Now, I’m sure if you polled people they would probably agree that moving an old legacy application to the cloud does not deem it “cloud native”. Nor if you are manually uploading and deploying content is it “cloud native”. All you’ve done in those cases is move “off premise”. So just having an application hosted on AWS doesn’t make you a cloud native developer then what does?
This is a question that has plagued me for months and it’s hard to find a formal definition but the closest thing that I could find was from this talk along with some other pieces I’ve found. But in general to have cloud native development you need teams of people that build and manage numbers of small applications (microservices) that are in a managed infrastructure, communicate over a network, and are isolated from one another. Infrastructure is tied to the applications itself and applications are designed to used hosted or external services (serverless technologies).
This definition tells me that our teams need to be structured in a way to accommodate these tasks and in order to do that we need to stop separating our developers from our operations people from our project managers from our quality assurance.

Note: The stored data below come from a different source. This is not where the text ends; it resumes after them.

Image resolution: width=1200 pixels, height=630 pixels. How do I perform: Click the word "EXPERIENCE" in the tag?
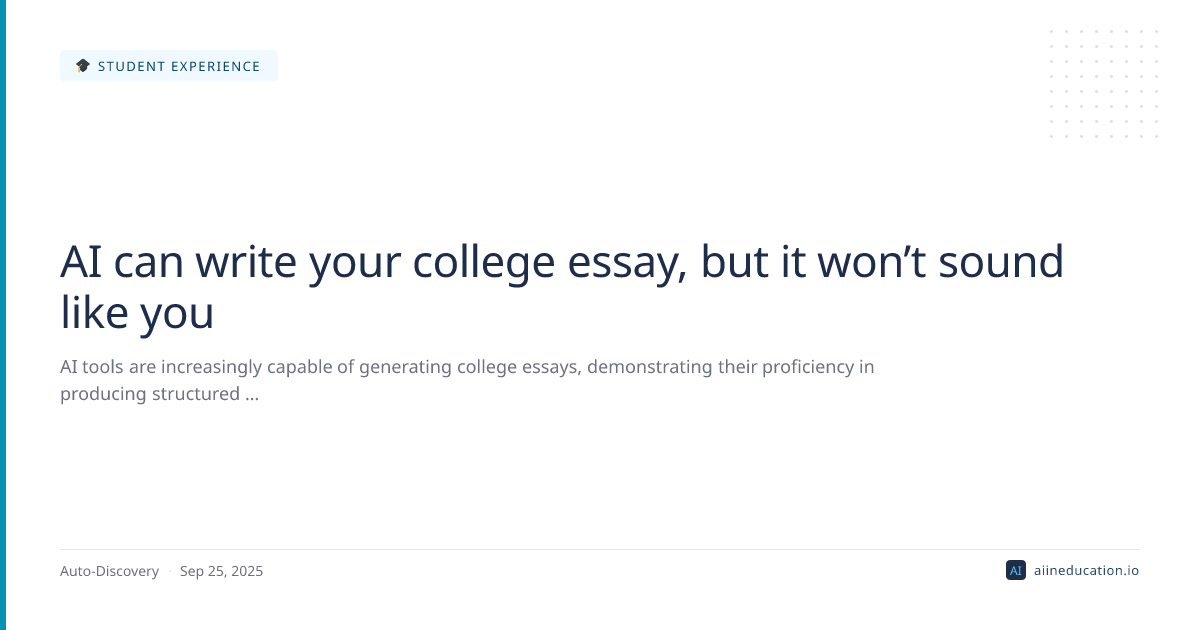pyautogui.click(x=215, y=66)
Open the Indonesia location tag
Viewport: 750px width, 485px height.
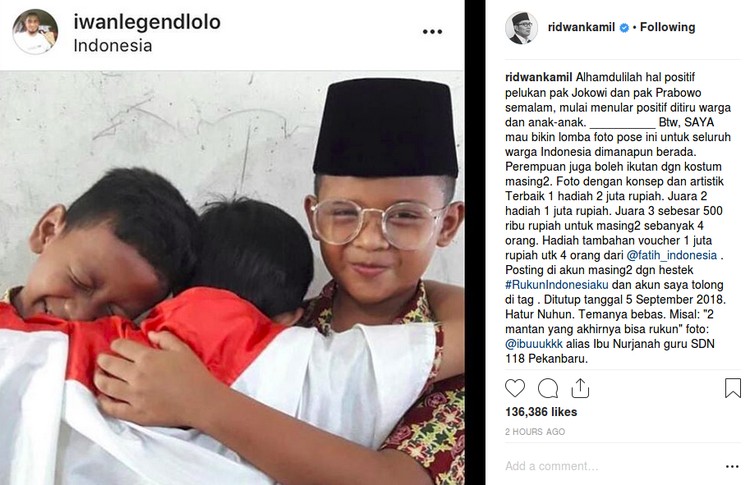click(113, 45)
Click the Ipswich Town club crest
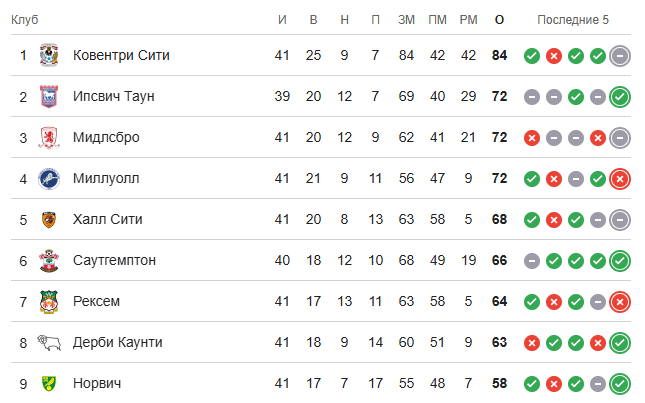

Cloud native development in an organization would thrive if team members design and build, manage, prioritize, and test the applications. In order to do that you obviously need someone with knowledge of how to build and deploy applications to the cloud, knowledge of testing, and knowledge on managing the project.
If we can take one lesson from cloud architecture is that we need to assume that resources may not be available. In the same way we need to ensure that our teams can continue to work if team members are unavailable.
The question is how? How do you build a team that can survive without a project manager, expert in operations, quality assurance, or developer. The answer is create team members that can fulfil any of these roles, or at least have the knowledge to help someone help them.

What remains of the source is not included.